> _EXERCISE DIRECTIONS_: Only the lines from the one containing "You are a GUI" through the end of the entries should be returned, exactly as they are, with the pictures omitted.

> _SUPPLIED MATERIAL_:
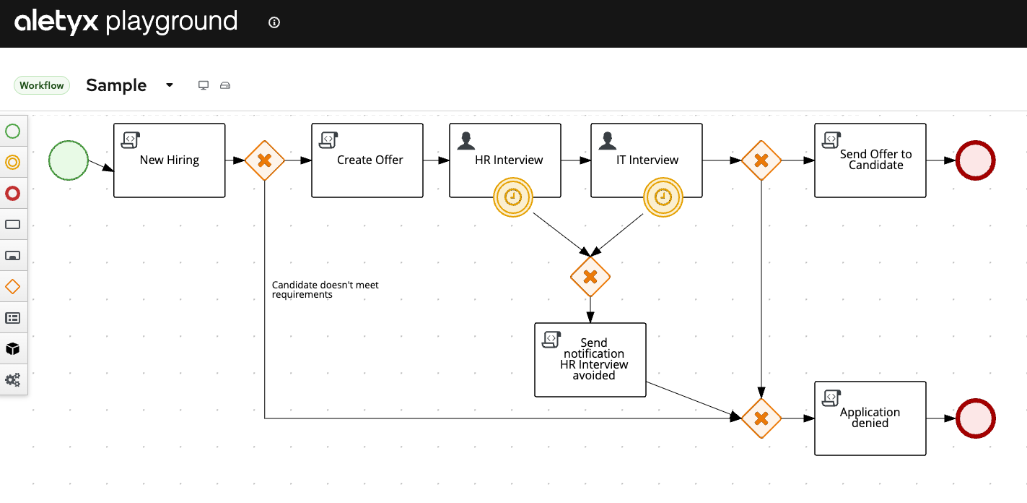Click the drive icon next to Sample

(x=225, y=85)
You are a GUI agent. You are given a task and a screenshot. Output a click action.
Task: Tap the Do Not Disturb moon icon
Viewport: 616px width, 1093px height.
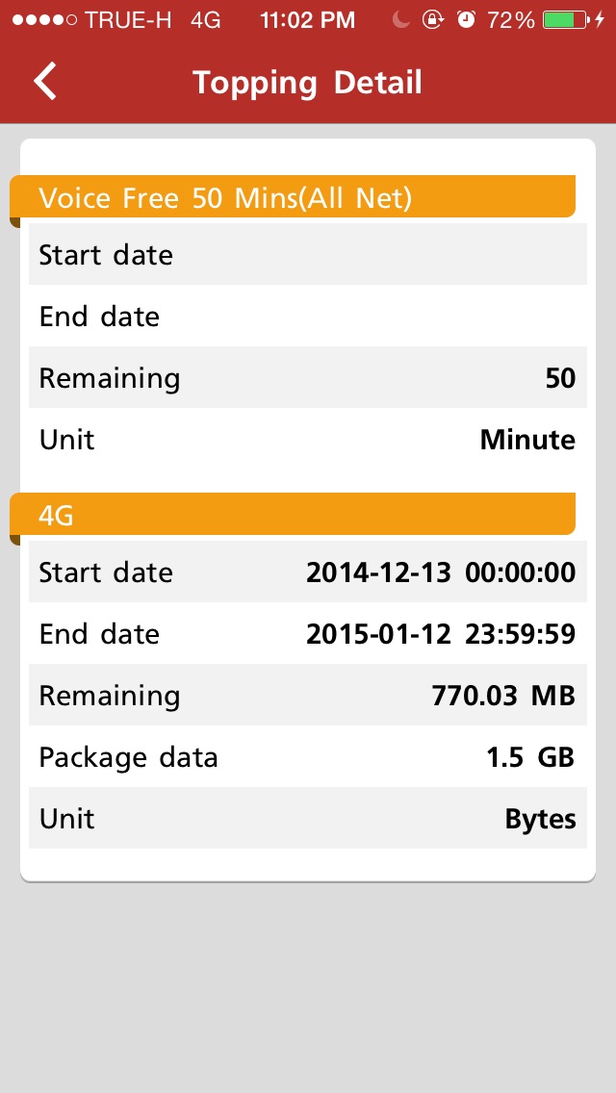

> _REPLY_:
You are a GUI agent. You are given a task and a screenshot. Output a click action.
Task: Tap the Do Not Disturb moon icon
Viewport: 616px width, 1093px height.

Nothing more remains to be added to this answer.